Open Access News

News from the open access movement

Thursday, February 23, 2006

Licenses for humanitarian access

Amanda L. Brewster, Audrey R. Chapman, Stephen A. Hansen, Facilitating Humanitarian Access to Pharmaceutical and Agricultural Innovation, Innovation Strategy Today, 1, 3 (2005). Focusing more on access to patented technology than on access to copyrighted literature. Excerpt:
This paper seeks to raise awareness about the importance of managing IP to facilitate humanitarian use and applications. Our goal is to identify intellectual property approaches that can promote access to and use of health and agricultural product innovations by poor and disadvantaged groups, particularly in low-income countries. The paper encourages more public-sector IP managers to understand and employ strategies that will accomplish these goals. Humanitarian use approaches should become the norm, and we seek to help private-sector licensees understand the rationale and potential benefits behind such strategies.

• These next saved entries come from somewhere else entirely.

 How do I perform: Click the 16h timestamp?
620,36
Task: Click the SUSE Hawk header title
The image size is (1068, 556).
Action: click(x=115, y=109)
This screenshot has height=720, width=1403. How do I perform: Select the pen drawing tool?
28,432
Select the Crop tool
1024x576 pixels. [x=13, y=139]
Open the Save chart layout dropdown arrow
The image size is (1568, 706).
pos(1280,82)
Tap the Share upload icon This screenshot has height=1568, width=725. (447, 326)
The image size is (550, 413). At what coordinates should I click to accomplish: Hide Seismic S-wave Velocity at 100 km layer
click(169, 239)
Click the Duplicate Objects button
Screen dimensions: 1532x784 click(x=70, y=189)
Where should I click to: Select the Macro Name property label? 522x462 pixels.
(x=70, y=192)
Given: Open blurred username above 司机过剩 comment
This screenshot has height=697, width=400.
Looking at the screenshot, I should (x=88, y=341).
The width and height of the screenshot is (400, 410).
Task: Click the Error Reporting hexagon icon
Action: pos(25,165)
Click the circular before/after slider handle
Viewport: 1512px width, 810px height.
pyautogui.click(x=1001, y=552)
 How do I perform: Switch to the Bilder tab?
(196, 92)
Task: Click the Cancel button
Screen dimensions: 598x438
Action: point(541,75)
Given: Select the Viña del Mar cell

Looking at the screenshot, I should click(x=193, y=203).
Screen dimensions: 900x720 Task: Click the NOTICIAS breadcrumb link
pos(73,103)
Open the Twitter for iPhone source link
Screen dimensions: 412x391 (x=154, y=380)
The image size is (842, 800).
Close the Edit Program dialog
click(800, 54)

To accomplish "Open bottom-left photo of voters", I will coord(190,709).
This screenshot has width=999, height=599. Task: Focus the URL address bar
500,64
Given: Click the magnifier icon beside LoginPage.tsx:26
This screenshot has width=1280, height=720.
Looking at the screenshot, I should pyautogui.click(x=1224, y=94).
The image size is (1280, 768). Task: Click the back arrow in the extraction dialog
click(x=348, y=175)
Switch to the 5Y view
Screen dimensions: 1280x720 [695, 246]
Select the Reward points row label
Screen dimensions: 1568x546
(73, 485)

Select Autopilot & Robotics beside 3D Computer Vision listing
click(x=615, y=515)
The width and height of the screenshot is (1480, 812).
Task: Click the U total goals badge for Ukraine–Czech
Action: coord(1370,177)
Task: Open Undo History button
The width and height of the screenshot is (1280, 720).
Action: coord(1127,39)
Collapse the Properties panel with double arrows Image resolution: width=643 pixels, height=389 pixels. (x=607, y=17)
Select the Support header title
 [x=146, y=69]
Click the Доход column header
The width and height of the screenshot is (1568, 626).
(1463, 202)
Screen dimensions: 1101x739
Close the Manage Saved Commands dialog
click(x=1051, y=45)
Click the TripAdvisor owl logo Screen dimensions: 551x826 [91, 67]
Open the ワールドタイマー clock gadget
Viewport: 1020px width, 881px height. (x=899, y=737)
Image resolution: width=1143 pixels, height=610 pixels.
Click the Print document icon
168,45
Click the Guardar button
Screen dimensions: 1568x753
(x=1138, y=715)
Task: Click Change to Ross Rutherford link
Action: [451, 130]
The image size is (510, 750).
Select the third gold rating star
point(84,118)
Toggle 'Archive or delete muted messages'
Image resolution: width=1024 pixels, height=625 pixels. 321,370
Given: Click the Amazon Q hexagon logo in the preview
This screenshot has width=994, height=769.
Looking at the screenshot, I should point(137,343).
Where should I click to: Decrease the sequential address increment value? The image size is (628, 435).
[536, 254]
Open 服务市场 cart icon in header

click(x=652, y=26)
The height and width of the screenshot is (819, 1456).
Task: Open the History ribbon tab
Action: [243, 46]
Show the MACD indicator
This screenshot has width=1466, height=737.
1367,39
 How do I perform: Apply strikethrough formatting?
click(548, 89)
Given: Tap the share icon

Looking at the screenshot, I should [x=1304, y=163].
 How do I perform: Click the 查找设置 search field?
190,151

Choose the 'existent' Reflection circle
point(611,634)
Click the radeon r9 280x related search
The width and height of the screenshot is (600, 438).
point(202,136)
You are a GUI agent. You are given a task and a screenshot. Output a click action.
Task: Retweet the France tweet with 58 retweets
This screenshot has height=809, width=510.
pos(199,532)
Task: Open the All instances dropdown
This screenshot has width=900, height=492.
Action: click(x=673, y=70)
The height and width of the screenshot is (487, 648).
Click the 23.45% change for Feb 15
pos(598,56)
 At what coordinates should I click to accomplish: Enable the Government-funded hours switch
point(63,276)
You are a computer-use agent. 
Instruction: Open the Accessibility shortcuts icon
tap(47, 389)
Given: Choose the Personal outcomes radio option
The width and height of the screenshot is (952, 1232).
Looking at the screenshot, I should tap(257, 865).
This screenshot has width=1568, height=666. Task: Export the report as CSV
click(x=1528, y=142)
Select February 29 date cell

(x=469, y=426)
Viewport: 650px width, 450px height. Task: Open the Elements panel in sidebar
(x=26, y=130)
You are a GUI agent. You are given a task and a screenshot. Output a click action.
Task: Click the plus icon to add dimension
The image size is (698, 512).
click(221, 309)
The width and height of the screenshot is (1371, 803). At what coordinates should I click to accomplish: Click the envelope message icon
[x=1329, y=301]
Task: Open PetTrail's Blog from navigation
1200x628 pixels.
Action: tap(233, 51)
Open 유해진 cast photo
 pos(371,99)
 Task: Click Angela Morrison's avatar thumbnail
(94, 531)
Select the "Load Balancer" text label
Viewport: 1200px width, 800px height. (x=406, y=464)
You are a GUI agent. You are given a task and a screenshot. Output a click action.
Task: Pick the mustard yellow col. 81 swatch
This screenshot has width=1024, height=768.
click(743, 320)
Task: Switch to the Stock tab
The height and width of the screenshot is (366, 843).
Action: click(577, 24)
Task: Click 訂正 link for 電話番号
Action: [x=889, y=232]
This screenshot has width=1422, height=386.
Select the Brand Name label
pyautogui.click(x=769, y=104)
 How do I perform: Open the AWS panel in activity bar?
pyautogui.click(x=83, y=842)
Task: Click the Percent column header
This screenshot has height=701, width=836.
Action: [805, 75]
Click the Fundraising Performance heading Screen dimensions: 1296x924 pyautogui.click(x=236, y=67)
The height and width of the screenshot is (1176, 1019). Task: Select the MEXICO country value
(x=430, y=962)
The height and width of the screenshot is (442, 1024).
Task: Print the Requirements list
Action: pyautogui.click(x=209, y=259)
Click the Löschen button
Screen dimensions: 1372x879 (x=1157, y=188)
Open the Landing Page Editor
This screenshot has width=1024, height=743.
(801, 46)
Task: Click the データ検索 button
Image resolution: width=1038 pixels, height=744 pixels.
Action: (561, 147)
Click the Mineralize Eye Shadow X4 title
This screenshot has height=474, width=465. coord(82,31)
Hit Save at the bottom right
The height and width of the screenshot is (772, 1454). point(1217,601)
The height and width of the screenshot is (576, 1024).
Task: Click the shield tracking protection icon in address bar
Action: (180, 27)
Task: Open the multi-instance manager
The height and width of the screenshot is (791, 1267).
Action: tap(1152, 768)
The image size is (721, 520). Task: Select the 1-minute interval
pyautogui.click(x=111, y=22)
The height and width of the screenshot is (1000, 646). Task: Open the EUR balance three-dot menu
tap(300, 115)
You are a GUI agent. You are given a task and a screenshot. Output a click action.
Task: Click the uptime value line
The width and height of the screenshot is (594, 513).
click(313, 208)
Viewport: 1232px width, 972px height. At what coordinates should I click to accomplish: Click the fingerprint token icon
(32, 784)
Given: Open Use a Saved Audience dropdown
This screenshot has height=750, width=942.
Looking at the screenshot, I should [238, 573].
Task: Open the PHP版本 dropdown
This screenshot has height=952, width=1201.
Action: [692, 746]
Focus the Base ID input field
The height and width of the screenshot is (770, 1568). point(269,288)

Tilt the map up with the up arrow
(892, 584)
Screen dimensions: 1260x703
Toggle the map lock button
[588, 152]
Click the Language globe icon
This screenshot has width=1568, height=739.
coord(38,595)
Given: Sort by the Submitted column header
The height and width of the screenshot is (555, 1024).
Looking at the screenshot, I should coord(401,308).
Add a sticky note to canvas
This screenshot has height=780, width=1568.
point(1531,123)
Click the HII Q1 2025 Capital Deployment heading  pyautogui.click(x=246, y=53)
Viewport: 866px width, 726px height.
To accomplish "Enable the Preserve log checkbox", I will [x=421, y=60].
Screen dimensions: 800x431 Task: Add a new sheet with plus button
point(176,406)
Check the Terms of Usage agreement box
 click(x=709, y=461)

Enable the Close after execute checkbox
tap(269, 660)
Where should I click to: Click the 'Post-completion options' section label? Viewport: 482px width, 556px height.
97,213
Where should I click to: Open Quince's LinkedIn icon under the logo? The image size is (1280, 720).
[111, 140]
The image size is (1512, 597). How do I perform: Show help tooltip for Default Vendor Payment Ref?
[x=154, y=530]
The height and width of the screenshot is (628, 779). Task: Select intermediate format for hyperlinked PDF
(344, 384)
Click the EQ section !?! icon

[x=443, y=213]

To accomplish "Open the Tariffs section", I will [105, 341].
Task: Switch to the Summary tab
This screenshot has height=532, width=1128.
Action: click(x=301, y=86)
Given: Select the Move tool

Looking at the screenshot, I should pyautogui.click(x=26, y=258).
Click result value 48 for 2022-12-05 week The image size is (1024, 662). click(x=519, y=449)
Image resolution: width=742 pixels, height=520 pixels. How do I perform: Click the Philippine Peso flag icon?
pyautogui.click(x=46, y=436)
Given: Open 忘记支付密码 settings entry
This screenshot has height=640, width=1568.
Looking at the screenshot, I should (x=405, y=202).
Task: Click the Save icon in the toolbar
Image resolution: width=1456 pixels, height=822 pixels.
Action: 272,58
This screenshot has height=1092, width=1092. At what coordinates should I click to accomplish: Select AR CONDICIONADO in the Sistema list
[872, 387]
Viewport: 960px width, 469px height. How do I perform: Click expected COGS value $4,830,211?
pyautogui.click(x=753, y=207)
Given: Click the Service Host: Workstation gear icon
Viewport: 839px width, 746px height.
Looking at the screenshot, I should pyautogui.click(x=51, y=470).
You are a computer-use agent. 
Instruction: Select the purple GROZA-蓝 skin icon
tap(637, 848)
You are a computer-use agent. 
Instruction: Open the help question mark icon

This paper focuses on the pharmaceutical and agricultural sectors, but the principles noted could potentially be applied to other areas as well. There are key moments when technology managers can improve the likelihood that their IP will benefit people in need: when they decide 1) who will receive a license, 2) whether the license will be exclusive, 3) what types of applications will be covered, and 4) how long the duration of the license will be....We acknowledge that improved IP management cannot by itself solve the access crisis. Even if technology managers adopt humanitarian IP management strategies, they will need to connect with development partners who can utilize the protected technologies. In some cases, these partners may not yet exist. But when partners are found, it will be important to establish simple, efficient ways for them to identify technologies that public sector institutions are willing to share. We believe that the number and variety of technologies being managed with humanitarian goals in mind will continue to increase, and so the SIPPI project plans to explore ways to increase the transparency of license terms covering these technologies, thus making this information more widely available to potential beneficiaries.